Abstract Motivation: The explosive growth of next-generation sequencing datasets poses a challenge to the mapping of reads to reference genomes in terms of alignment quality and execution speed. With the continuing progress of high-throughput sequencing technologies, read length is constantly increasing and many existing aligners are becoming inefficient as generated reads grow larger. Results: We present CUSHAW2, a parallelized, accurate, and memory-efficient long read aligner. Our aligner is based on the seed-and-extend approach and uses maximal exact matches as seeds to find gapped alignments. We have evaluated and compared CUSHAW2 to the three other long read aligners BWA-SW, Bowtie2 an…

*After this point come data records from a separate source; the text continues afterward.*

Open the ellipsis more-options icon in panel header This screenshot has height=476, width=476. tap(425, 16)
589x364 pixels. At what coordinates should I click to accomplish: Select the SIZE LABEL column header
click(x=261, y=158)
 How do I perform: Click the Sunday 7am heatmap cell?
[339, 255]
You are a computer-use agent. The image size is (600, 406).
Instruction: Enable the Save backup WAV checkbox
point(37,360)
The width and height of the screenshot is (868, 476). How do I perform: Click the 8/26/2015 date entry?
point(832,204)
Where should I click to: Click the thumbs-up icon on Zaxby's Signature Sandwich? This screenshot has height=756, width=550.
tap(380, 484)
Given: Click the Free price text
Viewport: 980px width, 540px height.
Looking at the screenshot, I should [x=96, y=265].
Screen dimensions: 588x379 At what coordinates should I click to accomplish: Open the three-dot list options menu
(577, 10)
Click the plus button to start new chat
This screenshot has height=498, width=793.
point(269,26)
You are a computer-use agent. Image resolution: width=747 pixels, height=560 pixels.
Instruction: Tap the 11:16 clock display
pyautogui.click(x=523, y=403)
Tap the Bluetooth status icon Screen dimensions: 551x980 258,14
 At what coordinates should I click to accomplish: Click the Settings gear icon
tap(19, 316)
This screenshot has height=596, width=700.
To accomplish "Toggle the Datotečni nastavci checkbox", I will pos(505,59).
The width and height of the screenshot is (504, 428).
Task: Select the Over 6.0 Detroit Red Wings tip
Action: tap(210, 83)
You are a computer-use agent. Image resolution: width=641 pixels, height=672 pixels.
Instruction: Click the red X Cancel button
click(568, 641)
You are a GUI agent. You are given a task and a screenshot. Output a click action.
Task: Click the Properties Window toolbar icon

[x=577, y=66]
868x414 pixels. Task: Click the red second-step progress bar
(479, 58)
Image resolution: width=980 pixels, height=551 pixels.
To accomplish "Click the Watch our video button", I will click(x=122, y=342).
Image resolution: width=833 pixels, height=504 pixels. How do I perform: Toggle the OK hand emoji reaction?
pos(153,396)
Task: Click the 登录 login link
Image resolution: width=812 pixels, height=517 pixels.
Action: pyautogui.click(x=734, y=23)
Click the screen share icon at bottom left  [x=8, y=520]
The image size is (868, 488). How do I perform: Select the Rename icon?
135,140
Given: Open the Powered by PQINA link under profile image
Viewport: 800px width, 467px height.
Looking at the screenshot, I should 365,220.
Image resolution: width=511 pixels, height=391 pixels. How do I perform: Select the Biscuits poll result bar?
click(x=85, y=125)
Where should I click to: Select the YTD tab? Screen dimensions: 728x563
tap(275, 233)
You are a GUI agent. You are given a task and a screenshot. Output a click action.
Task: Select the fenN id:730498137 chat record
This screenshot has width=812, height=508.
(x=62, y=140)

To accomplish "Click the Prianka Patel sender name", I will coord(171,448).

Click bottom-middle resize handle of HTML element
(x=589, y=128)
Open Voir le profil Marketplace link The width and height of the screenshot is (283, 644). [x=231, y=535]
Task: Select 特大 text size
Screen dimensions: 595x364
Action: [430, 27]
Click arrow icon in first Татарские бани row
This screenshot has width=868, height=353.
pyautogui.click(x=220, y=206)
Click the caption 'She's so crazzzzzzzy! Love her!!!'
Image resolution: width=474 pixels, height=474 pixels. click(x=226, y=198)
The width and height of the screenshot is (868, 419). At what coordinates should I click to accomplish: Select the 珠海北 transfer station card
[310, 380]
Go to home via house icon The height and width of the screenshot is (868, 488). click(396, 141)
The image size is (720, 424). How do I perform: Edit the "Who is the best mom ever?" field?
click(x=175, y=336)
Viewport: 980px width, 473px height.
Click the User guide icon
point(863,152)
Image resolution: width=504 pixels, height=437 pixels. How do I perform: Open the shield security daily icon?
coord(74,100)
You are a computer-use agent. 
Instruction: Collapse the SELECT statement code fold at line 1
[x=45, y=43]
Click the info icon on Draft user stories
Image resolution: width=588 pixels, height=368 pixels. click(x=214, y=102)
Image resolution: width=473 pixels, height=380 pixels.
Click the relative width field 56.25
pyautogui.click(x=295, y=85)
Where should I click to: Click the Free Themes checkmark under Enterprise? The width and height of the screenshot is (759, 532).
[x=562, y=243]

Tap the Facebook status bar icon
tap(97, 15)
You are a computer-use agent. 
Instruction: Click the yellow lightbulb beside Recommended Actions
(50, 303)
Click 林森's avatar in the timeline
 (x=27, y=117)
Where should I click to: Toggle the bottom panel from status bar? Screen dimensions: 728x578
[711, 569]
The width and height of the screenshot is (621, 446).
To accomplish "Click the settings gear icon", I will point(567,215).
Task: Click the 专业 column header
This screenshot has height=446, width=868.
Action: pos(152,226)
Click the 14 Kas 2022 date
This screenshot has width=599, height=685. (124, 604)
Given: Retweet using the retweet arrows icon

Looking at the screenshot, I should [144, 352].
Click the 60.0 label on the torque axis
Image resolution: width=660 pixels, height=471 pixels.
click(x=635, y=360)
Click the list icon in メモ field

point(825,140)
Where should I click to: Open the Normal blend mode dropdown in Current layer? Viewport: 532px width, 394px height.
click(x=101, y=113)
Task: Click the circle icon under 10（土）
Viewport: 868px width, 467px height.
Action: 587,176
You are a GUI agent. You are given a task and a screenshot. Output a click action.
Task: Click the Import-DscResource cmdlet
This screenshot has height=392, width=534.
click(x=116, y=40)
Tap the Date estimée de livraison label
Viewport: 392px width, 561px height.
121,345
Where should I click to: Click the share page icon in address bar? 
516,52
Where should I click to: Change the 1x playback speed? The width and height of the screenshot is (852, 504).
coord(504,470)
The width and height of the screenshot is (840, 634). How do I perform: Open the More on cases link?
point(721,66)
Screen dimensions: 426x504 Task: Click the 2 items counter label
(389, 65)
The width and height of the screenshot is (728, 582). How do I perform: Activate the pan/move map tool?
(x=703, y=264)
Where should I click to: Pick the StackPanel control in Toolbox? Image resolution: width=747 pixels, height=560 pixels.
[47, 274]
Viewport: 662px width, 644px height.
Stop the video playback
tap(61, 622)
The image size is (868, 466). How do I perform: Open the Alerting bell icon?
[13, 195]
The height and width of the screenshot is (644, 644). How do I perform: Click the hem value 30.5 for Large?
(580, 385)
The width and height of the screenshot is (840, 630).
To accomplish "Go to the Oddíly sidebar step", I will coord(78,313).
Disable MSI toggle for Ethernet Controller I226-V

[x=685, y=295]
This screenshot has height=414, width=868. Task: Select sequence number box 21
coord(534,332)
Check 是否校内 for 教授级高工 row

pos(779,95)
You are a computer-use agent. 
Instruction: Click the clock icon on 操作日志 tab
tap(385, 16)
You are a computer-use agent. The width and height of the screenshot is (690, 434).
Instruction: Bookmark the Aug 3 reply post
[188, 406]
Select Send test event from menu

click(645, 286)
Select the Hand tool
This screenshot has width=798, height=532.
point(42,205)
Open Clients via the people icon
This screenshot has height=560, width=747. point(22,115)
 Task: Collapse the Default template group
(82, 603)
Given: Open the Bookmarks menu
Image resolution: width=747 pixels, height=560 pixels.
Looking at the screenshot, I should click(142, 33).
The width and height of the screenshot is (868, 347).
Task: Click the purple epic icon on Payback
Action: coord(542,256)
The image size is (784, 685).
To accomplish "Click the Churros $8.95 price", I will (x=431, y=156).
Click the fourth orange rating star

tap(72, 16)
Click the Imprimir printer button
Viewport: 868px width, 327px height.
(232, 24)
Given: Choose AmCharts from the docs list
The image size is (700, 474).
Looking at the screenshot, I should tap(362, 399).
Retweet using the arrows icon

Statistics and ProbabilitySequencing and Sequence AnalysisTheoretical computer scienceGenomicsBiologyBiochemistrySoftwareHumansMolecular BiologyAlignment-free sequence analysisExact matchSupplementary dataGenome Humanbusiness.industryChromosome MappingHigh-Throughput Nucleotide SequencingGenomicsSequence Analysis DNAOriginal PapersComputer Science ApplicationsComputational MathematicsComputational Theory and MathematicsComputer engineeringScalabilitybusinessSequence AlignmentAlgorithmsSoftwareBioinformatics

researchProduct

Dimension reduction for time series in a blind source separation context using r

2021

Funding Information: The work of KN was supported by the CRoNoS COST Action IC1408 and the Austrian Science Fund P31881-N32. The work of ST was supported by the CRoNoS COST Action IC1408. The work of JV was supported by Academy of Finland (grant 321883). We would like to thank the anonymous reviewers for their comments which improved the paper and package considerably. Publisher Copyright: © 2021, American Statistical Association. All rights reserved. Multivariate time series observations are increasingly common in multiple fields of science but the complex dependencies of such data often translate into intractable models with large number of parameters. An alternative is given by first red…

Statistics and ProbabilitySeries (mathematics)Stochastic volatilityComputer scienceblind source separation; supervised dimension reduction; RsignaalinkäsittelyDimensionality reductionRsignaalianalyysiContext (language use)CovarianceBlind signal separationQA273-280aikasarja-analyysiR-kieliDimension (vector space)monimuuttujamenetelmätBlind source separationStatistics Probability and UncertaintyTime seriesAlgorithmSoftwareSupervised dimension reduction

researchProduct

Stochastic labelling of biological images

1998

Many hypotheses made by experimental researchers can be formulated as a stochastic labelling of a given image. Some stochastic labelling methods for random closed sets are proposed in this paper. Molchanov (I. Molchanov, 1984, Theor. Probability and Math. Statist.29, 113–119) provided the probabilistic background for this problem. However, there is a lack of specific labelling models. Ayala and Simo (G. Ayala and A. Simo, 1995, Advances in Applied Probability27, 293–305) proposed a method in which, given the whole set of connected components, every component is classified in a certain phase or category in a completely random way. Alternative methods are necessary in case the random labellin…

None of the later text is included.